Quoting Section 40, comment c, of the Restatement (Third) of Unfair Competition, the Fifth Circuit Court of Appeals held recently that “Any exploitation of the trade secret that is likely to result in injury to the trade secret owner or enrichment to the defendant” constitutes a “use” giving rise to liability for misappropriation (emphasis added). So, when Varco, LLP filed its own patent application with respect to another person’s invention which had been disclosed to Varco in confidence, Varco “used” the trade secret. Although no patent ever was issued, the jury’s compensatory damages award of $600,000 against Varco and in favor of the inventor was warranted. Bohnsack v. Varco, LLP, No. 10-20741 (5th Cir., Jan. 23, 2012).
After Varco executed a confidentiality agreement, Bohnsack disclosed his invention of a machine to clean tanks used in oil drilling. Negotiations ensued regarding Varco’s payment for use of the invention, but ultimately they were abandoned. During the course of the negotiations, Varco asked its attorney, McClure, to prepare a patent application. He did so, but he included a declaration that he and Bohnsack were co-inventors. At McClure’s request, Bohnsack executed the declaration. After signing, however, he had second thoughts which he communicated to McClure who assured him that the declaration would not be filed until the matter was “sorted out.” Nevertheless, McClure proceeded to file the application and declaration.
McClure assigned to Varco his rights in the invention. But Varco already had a product that performed the cleaning task cheaper, and so it decided not to use the invention, withdrew the patent application, and relinquished all rights to Bohnsack. He then developed the invention without patent protection.
Varco sued Bohnsack in a Texas federal district court, seeking a declaration that it had done nothing wrong. It stressed that McClure was not a Varco employee, and so respondeat superior did not apply to his misconduct. Bohnsack counterclaimed for trade secret misappropriation and for the fraud McClure had committed. Varco’s motions for judgment were denied, and the case was submitted to the jury.

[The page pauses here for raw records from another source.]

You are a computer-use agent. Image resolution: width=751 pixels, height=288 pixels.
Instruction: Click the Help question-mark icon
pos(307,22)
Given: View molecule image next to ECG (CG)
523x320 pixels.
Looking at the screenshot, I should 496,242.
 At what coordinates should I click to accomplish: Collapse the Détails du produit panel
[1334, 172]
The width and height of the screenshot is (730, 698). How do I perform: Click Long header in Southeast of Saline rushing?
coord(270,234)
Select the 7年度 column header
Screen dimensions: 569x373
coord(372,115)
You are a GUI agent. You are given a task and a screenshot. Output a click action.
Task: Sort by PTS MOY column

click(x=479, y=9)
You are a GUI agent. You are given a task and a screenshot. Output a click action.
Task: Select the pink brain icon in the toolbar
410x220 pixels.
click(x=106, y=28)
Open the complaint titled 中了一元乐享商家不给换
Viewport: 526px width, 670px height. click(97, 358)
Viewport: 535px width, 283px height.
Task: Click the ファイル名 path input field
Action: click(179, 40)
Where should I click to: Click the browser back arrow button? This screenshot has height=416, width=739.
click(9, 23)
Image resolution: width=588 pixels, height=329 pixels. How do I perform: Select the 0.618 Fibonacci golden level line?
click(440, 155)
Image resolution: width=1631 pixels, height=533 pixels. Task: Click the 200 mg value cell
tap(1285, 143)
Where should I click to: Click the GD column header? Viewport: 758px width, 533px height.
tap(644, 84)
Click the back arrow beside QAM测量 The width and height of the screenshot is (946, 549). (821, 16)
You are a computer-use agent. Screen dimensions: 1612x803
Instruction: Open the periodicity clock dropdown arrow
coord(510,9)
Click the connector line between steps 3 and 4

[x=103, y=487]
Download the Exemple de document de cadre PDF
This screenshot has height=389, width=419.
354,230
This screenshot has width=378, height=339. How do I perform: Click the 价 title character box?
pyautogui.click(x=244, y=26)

It rendered a verdict for Bohnsack and against Varco, awarding him compensatory damages of $600,000 on both counts and punitive damages on the fraud claim.
The appellate court affirmed the trade secret misappropriation compensatory damages verdict but held that Bohnsack was entitled to a “take-nothing” judgment for fraud and to no punitive damages. Rejecting Varco’s argument that Bohnsack had not proved an injury caused by the misappropriation, the Fifth Circuit reasoned that Varco knew about McClure’s misconduct, and that a $600,000 award was proper because it approximated the minimum fair market value of the trade secret since Varco had offered to buy the invention for that much and more.
This case teaches, first, that filing a patent application covering someone else’s invention may constitute a “use” of the invention and, therefore, an applicant who fails to obtain the inventor’s unequivocal consent may be found guilty of trade secret misappropriation. The second lesson is that juries and judges are not sympathetic to miscreants.